Where Did the Ancient Etruscans Come From?

A new DNA analysis suggests the enigmatic civilization was native to the Italian Peninsula

Etruscan Art
Early Etruscans had advanced knowledge of art, farming and metallurgy, leading some historians to believe the civilization originated elsewhere before settling in what is now Italy. DNA analysis shows they were actually locals. Public domain via Wikimedia Commons

Before the glory of Rome, the Etruscans ruled much of what is now Italy. Some of Rome’s first kings were from Etruria, and Etruscans may have founded the city-state that would dominate much of the known world for centuries.

With a unique and still largely unknown language, this early civilization was substantially different from other Iron Age societies, boasting a sophisticated knowledge of farming, metalworking and sculpture that strongly influenced ancient Greek and Roman culture.

“[T]he first known superpower of the Western Mediterranean,” in the words of Live Science’s Ben Turner, the Etruscans thrived for centuries, only to be conquered by the Romans in the third century B.C.E. and fully assimilated into the Roman Republic by 90 B.C.E.

For generations, researchers have wondered who the Etruscans were and where they came from. As early as the fifth century B.C.E., Greek historian Herodotus wrote that the enigmatic people first lived in a faraway land before migrating to the Italian Peninsula.

Italy
Etruscan civilization started out in northern Italy, in what is now Tuscany, before spreading to other parts of the Italian Peninsula. Michelle O’Reilly, MPI SHH

Now, reports Ariel David for Haaretz, a sweeping genetic survey has confirmed the Etruscans’ origins, suggesting they were local—and proving Herodotus wrong. The new DNA analysis, which was centered on 82 individuals who lived between 800 B.C.E. and 1000 C.E., shows that these ancient people shared many of the same genes as their Roman neighbors. Researchers collected genetic samples from skeletons found across the former region of Etruria, which spanned Tuscany in northern Italy and the central part of the peninsula, as well as the island of Corsica.

As the study’s authors write in the journal Science Advances, “[T]he local gene pool [was] largely maintained across the first millennium B.C.E.” That finding changed dramatically during the time of the Roman Empire, when imperial expansion sparked the incorporation of populations from across the Mediterranean.

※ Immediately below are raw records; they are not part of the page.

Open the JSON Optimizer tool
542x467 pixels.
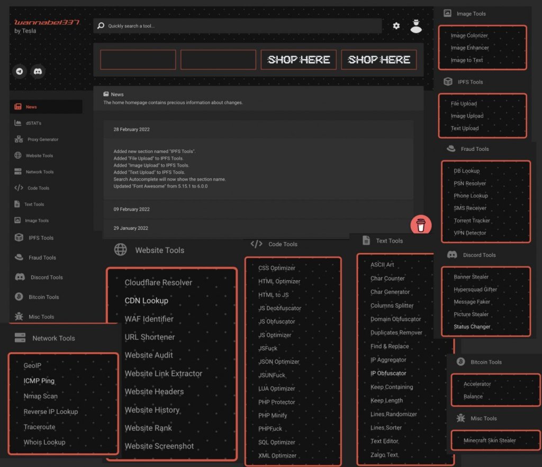point(278,362)
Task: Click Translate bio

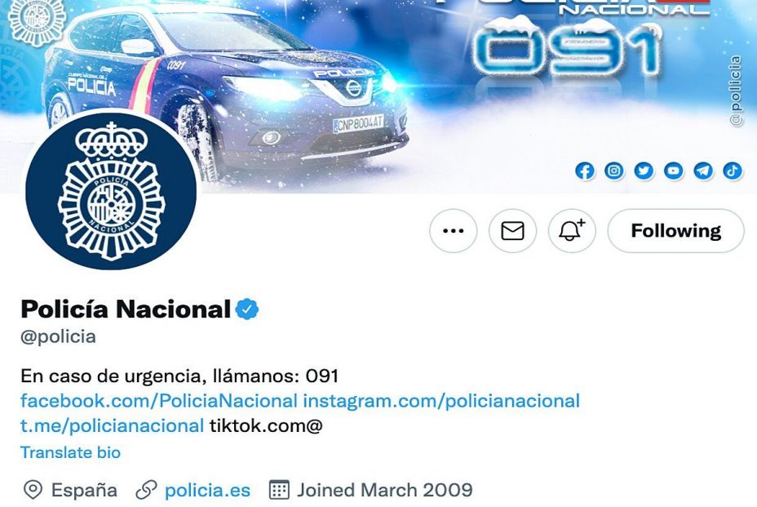Action: point(70,452)
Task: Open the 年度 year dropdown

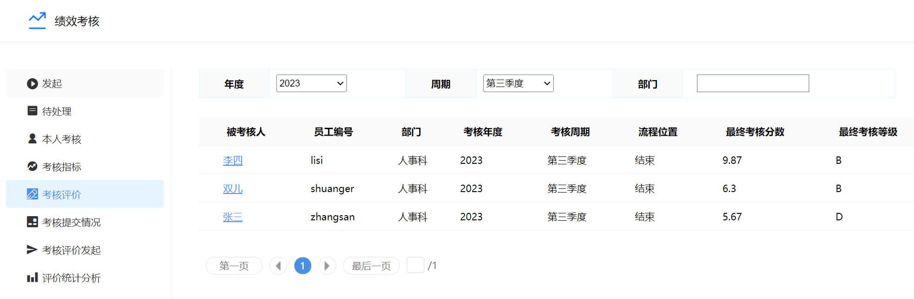Action: (311, 83)
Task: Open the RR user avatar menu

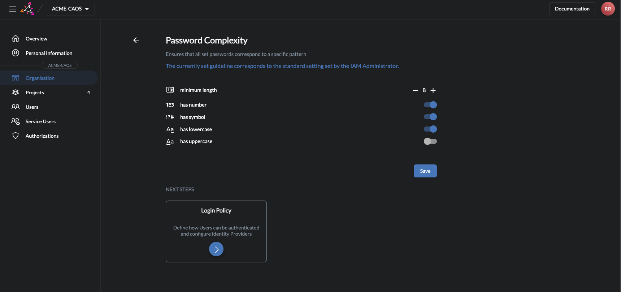Action: pyautogui.click(x=608, y=8)
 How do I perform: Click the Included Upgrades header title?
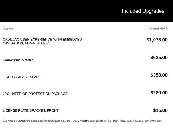pyautogui.click(x=143, y=11)
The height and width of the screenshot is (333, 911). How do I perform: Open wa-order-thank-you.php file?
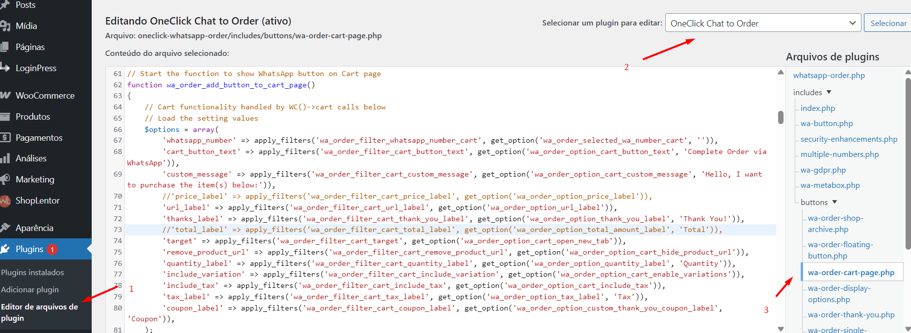point(851,315)
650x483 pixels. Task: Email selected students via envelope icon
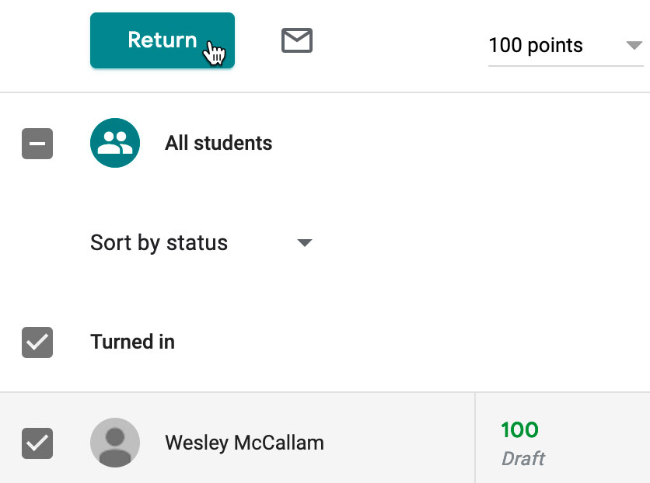[x=296, y=41]
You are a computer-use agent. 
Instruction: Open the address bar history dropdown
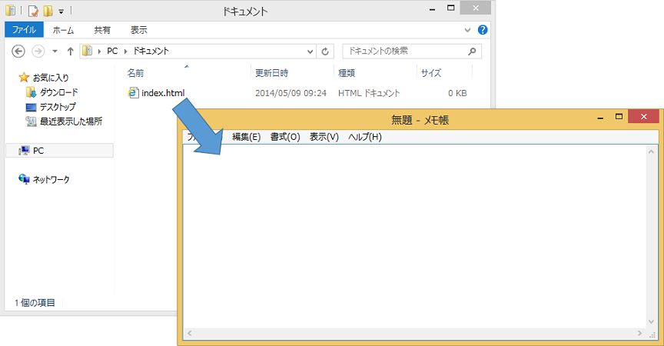310,51
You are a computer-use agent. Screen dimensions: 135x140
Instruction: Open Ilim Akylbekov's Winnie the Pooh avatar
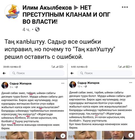[12, 11]
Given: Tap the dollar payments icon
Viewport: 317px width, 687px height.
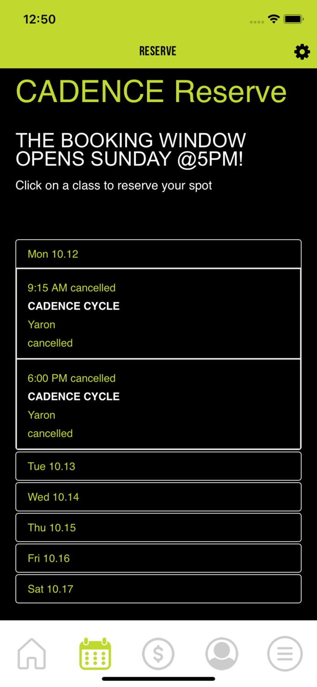Looking at the screenshot, I should 158,654.
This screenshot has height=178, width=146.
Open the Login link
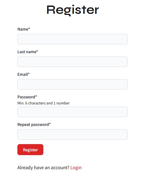point(76,168)
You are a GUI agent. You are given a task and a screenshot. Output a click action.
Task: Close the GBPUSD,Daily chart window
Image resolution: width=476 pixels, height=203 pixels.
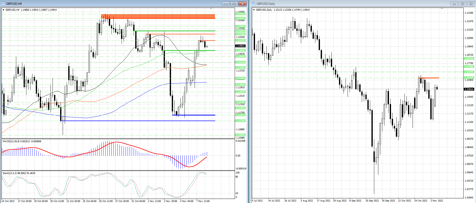[x=471, y=4]
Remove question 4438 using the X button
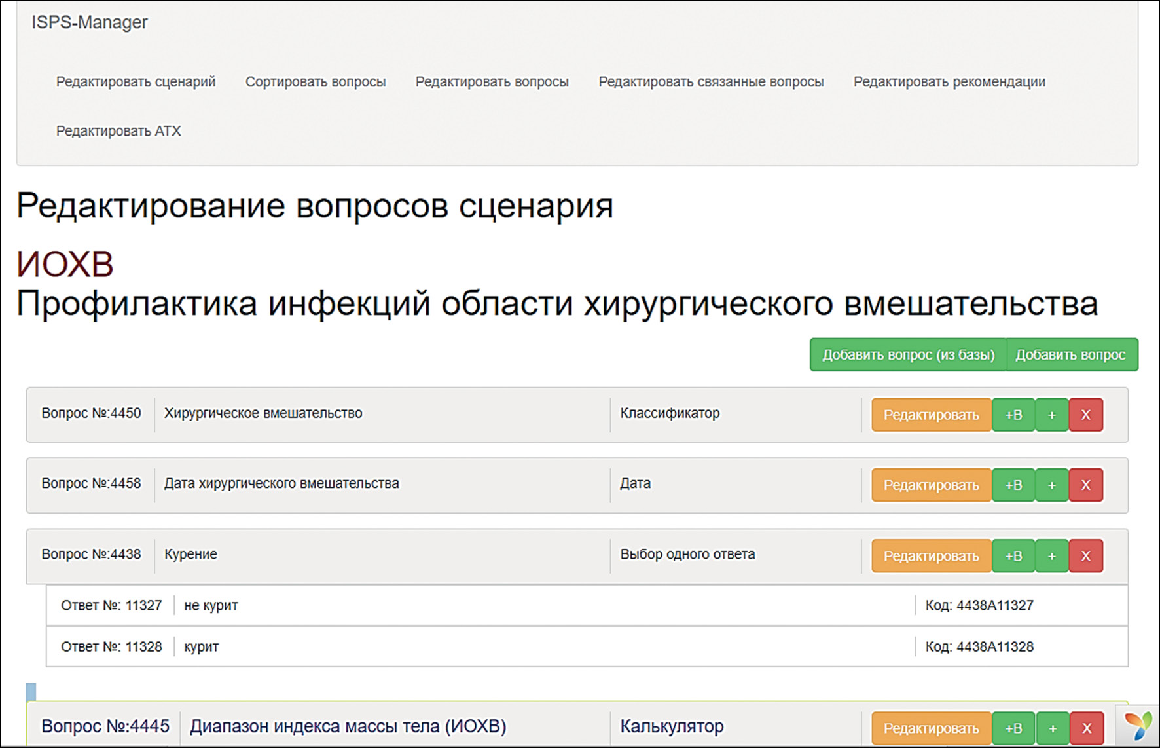Screen dimensions: 1160x748 point(1085,556)
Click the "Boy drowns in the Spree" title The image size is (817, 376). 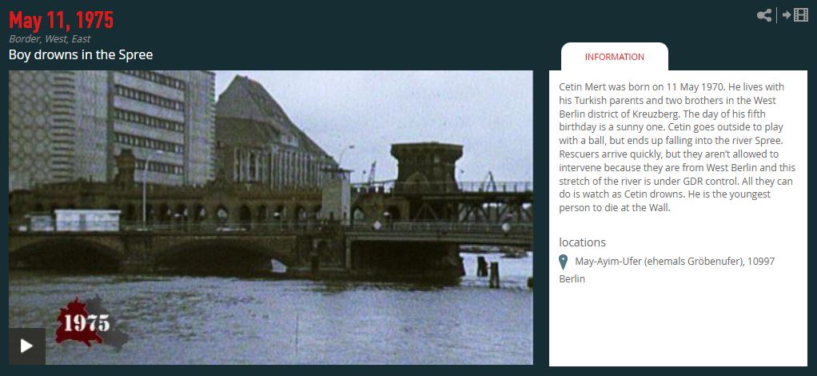pyautogui.click(x=81, y=54)
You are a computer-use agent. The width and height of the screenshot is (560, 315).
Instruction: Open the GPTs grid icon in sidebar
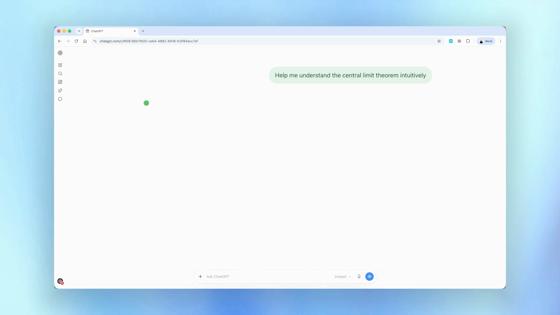pos(60,82)
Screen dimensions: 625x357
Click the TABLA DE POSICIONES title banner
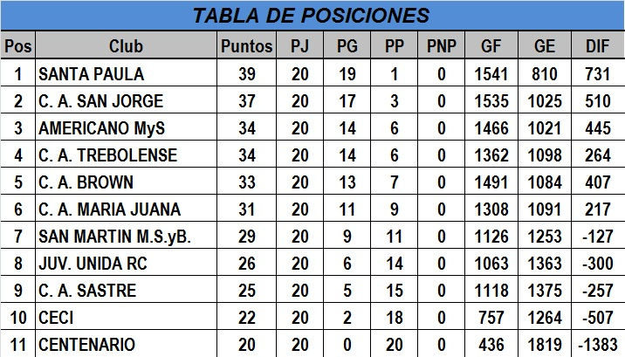click(313, 16)
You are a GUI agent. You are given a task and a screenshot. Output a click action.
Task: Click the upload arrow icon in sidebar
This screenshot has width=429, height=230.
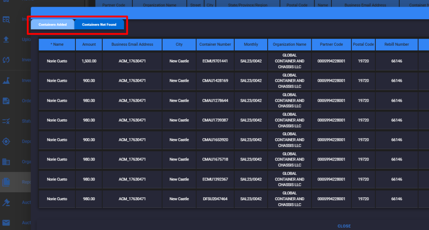pos(6,39)
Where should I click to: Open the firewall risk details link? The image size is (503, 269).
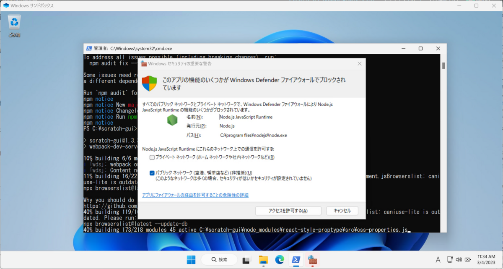coord(195,195)
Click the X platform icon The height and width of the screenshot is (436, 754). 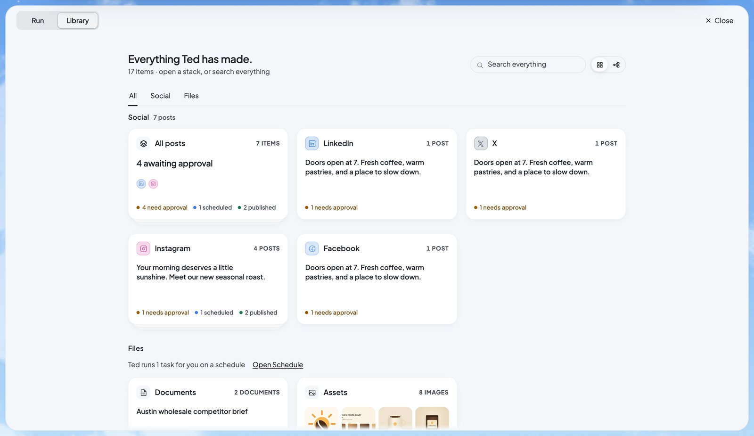481,143
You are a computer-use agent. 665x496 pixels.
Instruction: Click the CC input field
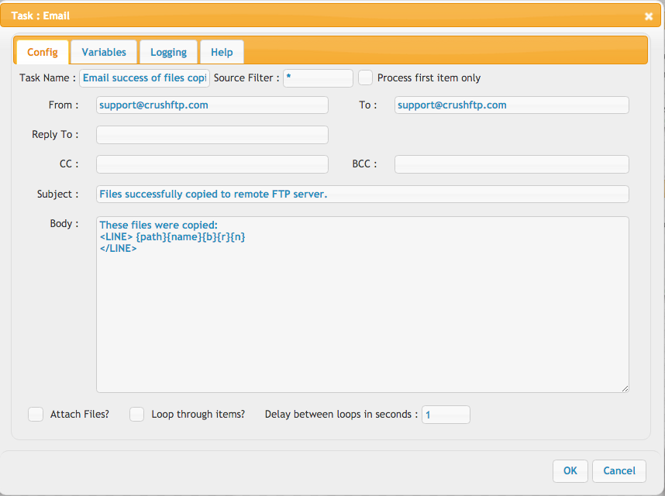[x=212, y=164]
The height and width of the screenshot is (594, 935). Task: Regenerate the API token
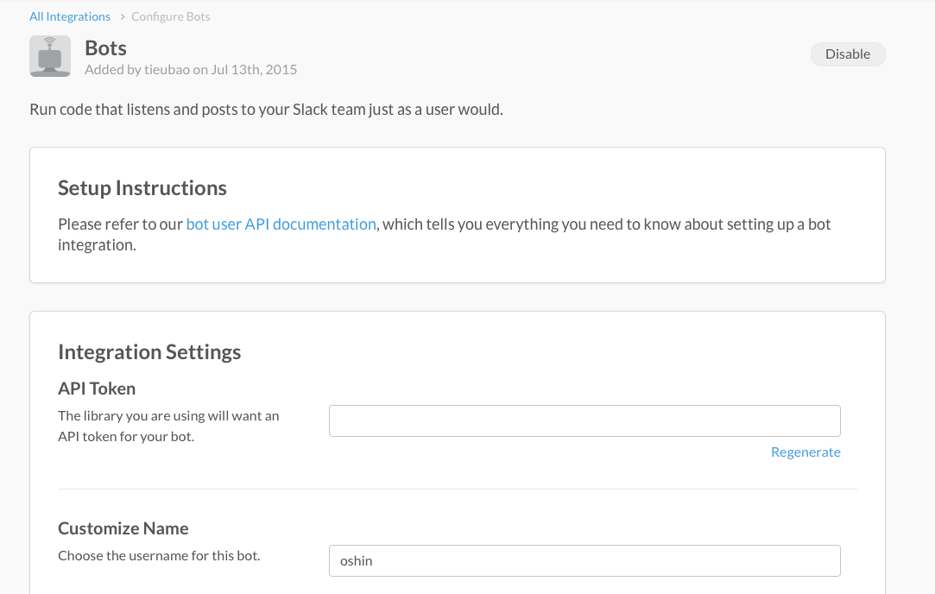[805, 452]
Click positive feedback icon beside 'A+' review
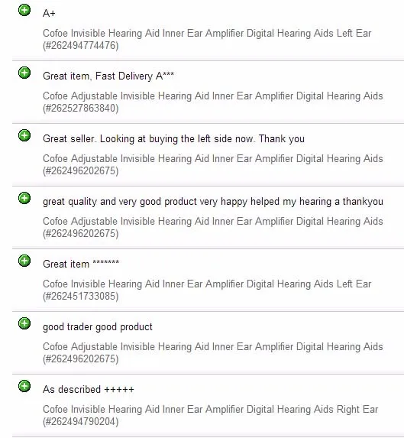404x438 pixels. click(24, 11)
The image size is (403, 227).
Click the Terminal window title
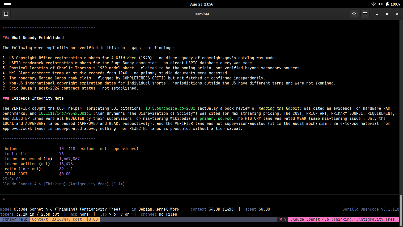pyautogui.click(x=201, y=14)
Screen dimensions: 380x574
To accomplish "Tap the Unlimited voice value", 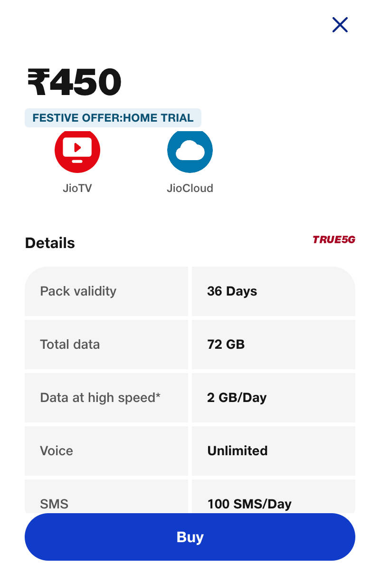I will [x=237, y=450].
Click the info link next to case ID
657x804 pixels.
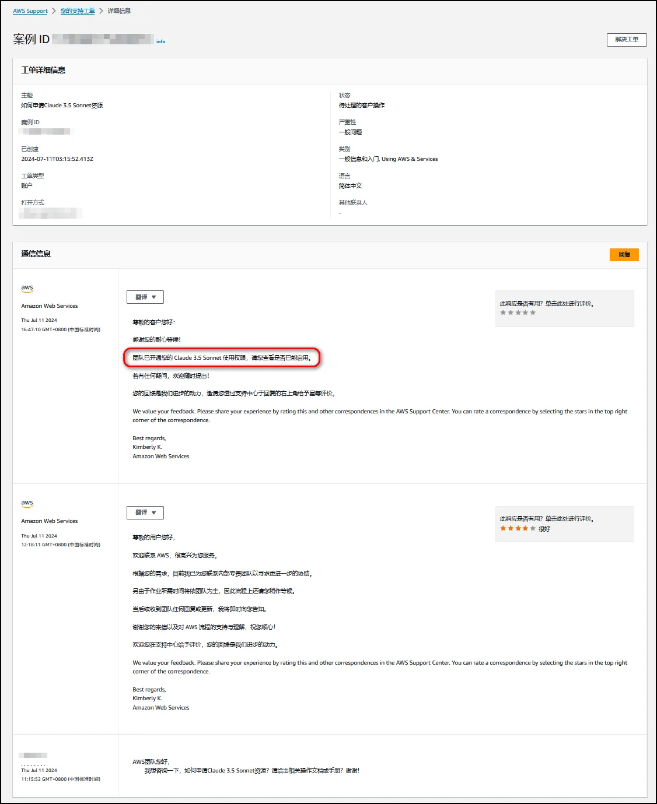click(x=160, y=41)
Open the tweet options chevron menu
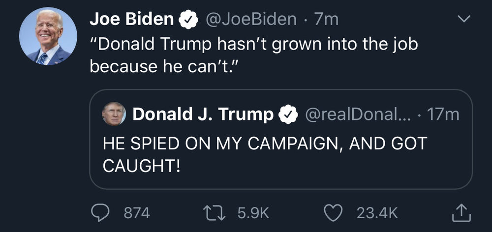Viewport: 492px width, 232px height. coord(463,20)
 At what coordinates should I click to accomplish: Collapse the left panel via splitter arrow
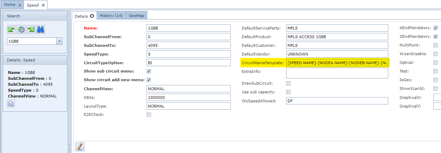69,145
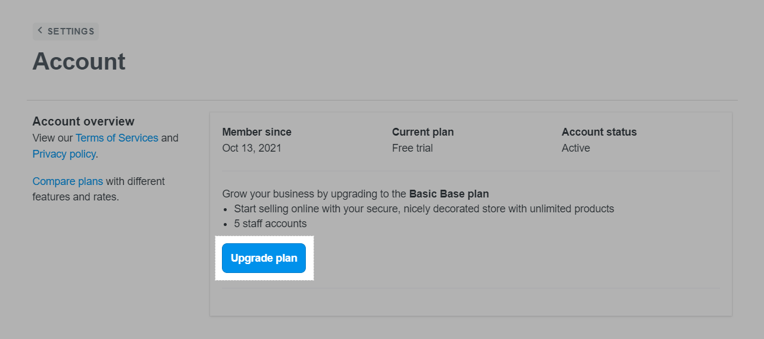Click the Free trial plan value
The image size is (764, 339).
[x=412, y=148]
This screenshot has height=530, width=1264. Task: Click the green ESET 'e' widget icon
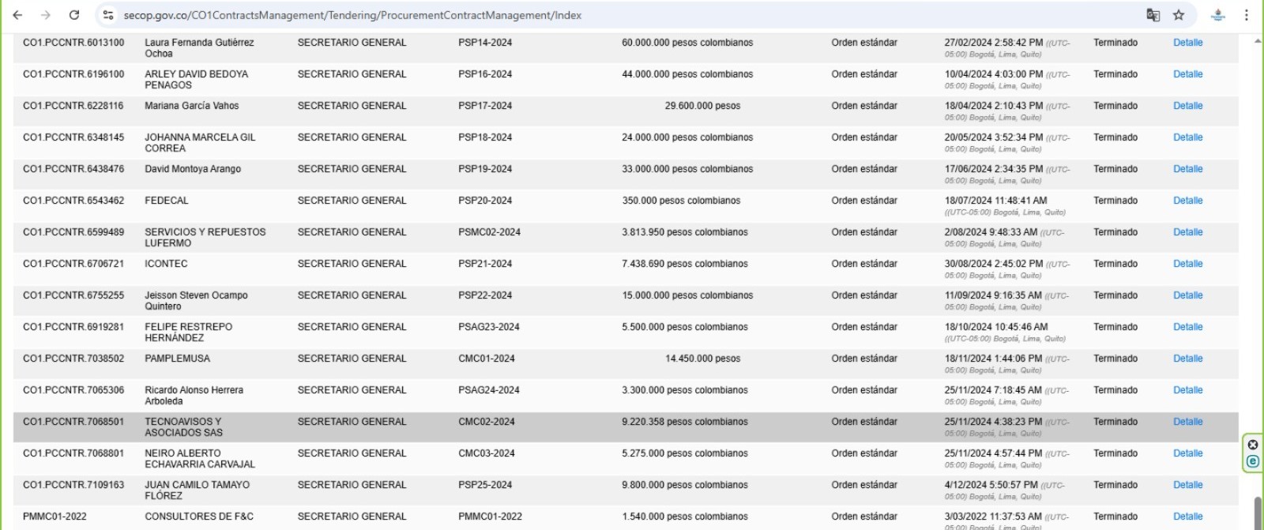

“This huge genetic shift in imperial times transforms Italians from a people firmly within the genetic cloud of Europe into a genetic bridge between the Mediterranean and the Near East,” lead author Cosimo Posth, a geneticist at the University of Tübingen in Germany, tells Haaretz.

Earlier archaeological and genetic research indicated that Italy was initially settled about 8,000 years ago by people migrating from Stone Age Europe and, later, the Eurasian steppes and Anatolia.

“The Etruscans look indistinguishable from Latins, and they also carry a high proportion of steppe ancestry,” Posth tells Andrew Curry of Science magazine.

The civilization’s still mostly indecipherable language is noticeably different from other societies of that era but bears some commonalities with Greek, including similar alphabets; indeed, Herodotus once speculated that the Etruscans were actually ancient Greeks from Anatolia.

According to Michelle Starr of Science Alert, the new study suggests the Etruscans managed to resist absorption by later migrations of Indo-European peoples and retain their unique language—at least for a time.

This linguistic persistence, combined with a genetic turnover, challenges simple assumptions that genes equal languages.

“Usually, when Indo-European arrives, it supplants the languages that were there before,” study co-author Guus Kroonen, a linguist at Leiden University in the Netherlands, tells Science. “So why do the Etruscans speak a non–Indo-European language?”

The fact that the Etruscans were able to maintain their language despite waves of later migration testifies to the strength of their culture. The study suggests that the ancient society passed along linguistic characteristics to other civilizations that later emerged on the Italian Peninsula.

“This linguistic persistence, combined with a genetic turnover, challenges simple assumptions that genes equal languages,” says study co-author David Caramelli, an anthropologist at the University of Florence in Italy, in a statement.

He adds that this “suggests a more complex scenario that may have involved the assimilation of early Italic speakers by the Etruscan speech community, possibly during a prolonged period of admixture over the second millennium B.C.E.”

Though the language lasted for centuries after the collapse of its society, Etruria was eventually absorbed by Rome. Later, Etruscan language and culture similarly disappeared. Next, the researchers plan to find out why the civilization lasted as long as it did and how it finally ended.